CHICAGO • A Southwest Airlines flight leaving Louisville, Kentucky, was evacuated after a passenger's replacement Samsung phone began emitting smoke.
Flight 994 was evacuated on the runway prior to take-off after the Samsung Galaxy Note7 - described as a replacement in Samsung's global recall of the device - apparently caught fire, the airline said. "All customers and crew deplaned calmly and safely via the main cabin door," it said in a written statement.
Mr Brian Green from Indiana state - whom United States media identified as the man whose phone caused the evacuation - told ABC News that his device was a replacement. The tech news website The Verge reported that he had powered down the phone for take-off, an account The New York Times confirmed through other eyewitnesses.
Mr Green's wife Sarah said that he had replaced the original phone about two weeks ago after getting a text message from Samsung.
The heat damage from the apparent explosion was so severe that a fire official could not independently verify the model of the phone, according to ABC News.
The Verge posted a picture taken by Mr Green of the packaging. It showed an identifying label with a black box, which Samsung has described as the indicator of a replacement phone. A company spokesman declined to comment on the image.
"Until we are able to retrieve the device, we cannot confirm that this incident involves the new Note7," ABC News quoted Samsung as saying in a statement.
"We are working with the authorities and Southwest now to recover the device and confirm the cause," the company added. "Once we have examined the device we will have more information to share."
The US Consumer Product Safety Commission (CPSC) is in touch with the Federal Aviation Administration (FAA), Samsung and the phone's owner to gather facts, CPSC chairman Elliot Kaye said in a statement, reminding consumers that they could get refunds for the troubled model. The FAA said in a statement that it had confirmed a Samsung phone caused the smoke on the Southwest flight and that it was investigating the incident.

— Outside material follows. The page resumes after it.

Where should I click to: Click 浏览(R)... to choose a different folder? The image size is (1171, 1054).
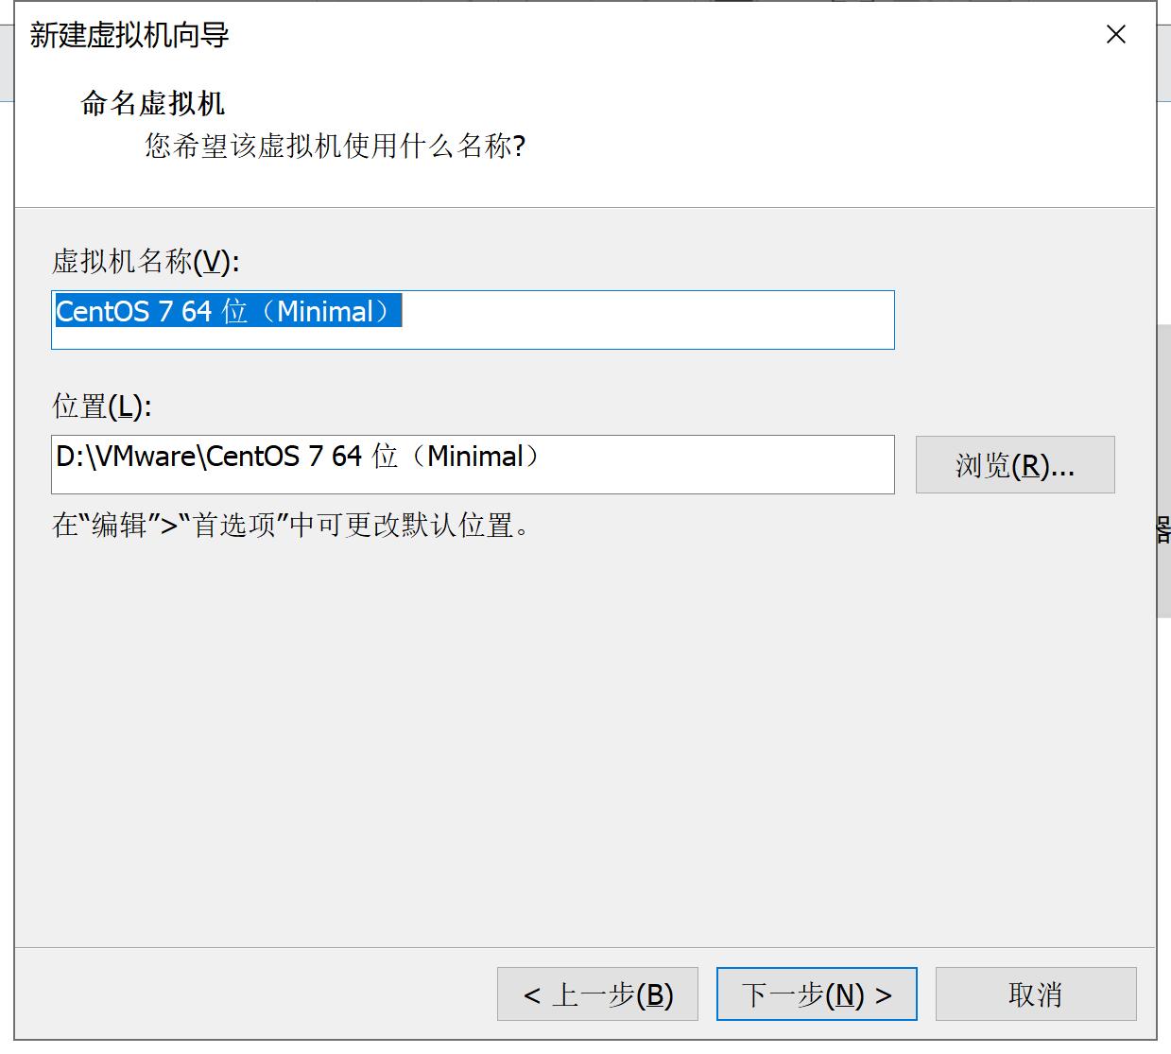click(x=1014, y=464)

A problem with the replacement for the Note7 would create a new, embarrassing and potentially costly chapter to a global scandal that has hurt Samsung's reputation. It also could add new dangers for consumers.
Samsung announced a global recall of at least 2.5 million of its flagship Note7 smartphones in 10 markets last month.
Samsung customers in China have reported problems with phones that have the same battery as the global replacement model, but Samsung has said that it examined the Chinese phones and found that the batteries were not at fault.